*EXERCISE OBJECTIVE:*
Find every line in the listing below that contains the string "adjust", treating uppercase and lowercase as distinct, and copy each of those lines.

*RECORDS SUPPLIED:*
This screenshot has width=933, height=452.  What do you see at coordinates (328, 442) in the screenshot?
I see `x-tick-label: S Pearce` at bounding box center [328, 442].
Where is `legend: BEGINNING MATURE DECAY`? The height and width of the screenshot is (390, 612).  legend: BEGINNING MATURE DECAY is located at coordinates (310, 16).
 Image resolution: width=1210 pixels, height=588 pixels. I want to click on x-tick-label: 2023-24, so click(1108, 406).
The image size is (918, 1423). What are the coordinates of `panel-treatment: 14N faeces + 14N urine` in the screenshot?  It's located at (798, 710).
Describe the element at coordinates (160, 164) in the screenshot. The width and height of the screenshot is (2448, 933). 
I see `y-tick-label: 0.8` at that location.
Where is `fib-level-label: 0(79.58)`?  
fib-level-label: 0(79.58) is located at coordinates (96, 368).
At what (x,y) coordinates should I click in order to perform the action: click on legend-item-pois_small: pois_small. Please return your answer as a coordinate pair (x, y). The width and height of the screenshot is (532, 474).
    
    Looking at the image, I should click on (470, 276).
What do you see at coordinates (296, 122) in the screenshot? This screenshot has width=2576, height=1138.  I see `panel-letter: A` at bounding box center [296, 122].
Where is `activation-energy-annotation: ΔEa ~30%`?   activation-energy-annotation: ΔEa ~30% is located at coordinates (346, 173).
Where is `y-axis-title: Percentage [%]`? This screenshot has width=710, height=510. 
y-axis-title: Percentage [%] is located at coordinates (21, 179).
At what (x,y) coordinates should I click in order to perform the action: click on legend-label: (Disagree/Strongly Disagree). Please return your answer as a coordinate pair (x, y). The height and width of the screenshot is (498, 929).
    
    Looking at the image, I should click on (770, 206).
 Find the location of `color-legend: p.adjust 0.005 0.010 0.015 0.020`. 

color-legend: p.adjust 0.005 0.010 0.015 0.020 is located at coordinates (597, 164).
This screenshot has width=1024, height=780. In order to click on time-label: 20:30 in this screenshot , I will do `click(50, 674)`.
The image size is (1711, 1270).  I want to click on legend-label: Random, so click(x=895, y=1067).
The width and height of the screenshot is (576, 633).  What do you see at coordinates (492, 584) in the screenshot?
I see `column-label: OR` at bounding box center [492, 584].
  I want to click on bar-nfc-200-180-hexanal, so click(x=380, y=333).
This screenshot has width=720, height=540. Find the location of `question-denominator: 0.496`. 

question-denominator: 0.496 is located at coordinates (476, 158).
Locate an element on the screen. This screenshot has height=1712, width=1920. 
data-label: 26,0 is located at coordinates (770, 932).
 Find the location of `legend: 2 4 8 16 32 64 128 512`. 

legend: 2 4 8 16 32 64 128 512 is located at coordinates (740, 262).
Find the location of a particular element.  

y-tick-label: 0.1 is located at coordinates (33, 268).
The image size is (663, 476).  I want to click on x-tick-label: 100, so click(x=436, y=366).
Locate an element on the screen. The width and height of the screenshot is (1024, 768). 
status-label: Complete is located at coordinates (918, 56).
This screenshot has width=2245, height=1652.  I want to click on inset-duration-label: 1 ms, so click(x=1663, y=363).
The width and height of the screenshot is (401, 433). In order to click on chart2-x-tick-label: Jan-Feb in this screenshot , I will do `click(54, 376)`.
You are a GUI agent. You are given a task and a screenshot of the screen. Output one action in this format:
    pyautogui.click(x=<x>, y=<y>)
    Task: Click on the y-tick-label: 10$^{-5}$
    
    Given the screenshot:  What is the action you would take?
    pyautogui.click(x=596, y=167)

*YOUR SOLUTION:*
 Find the location of `color-legend: p.adjust 0.005 0.010 0.015 0.020`. 
color-legend: p.adjust 0.005 0.010 0.015 0.020 is located at coordinates (597, 164).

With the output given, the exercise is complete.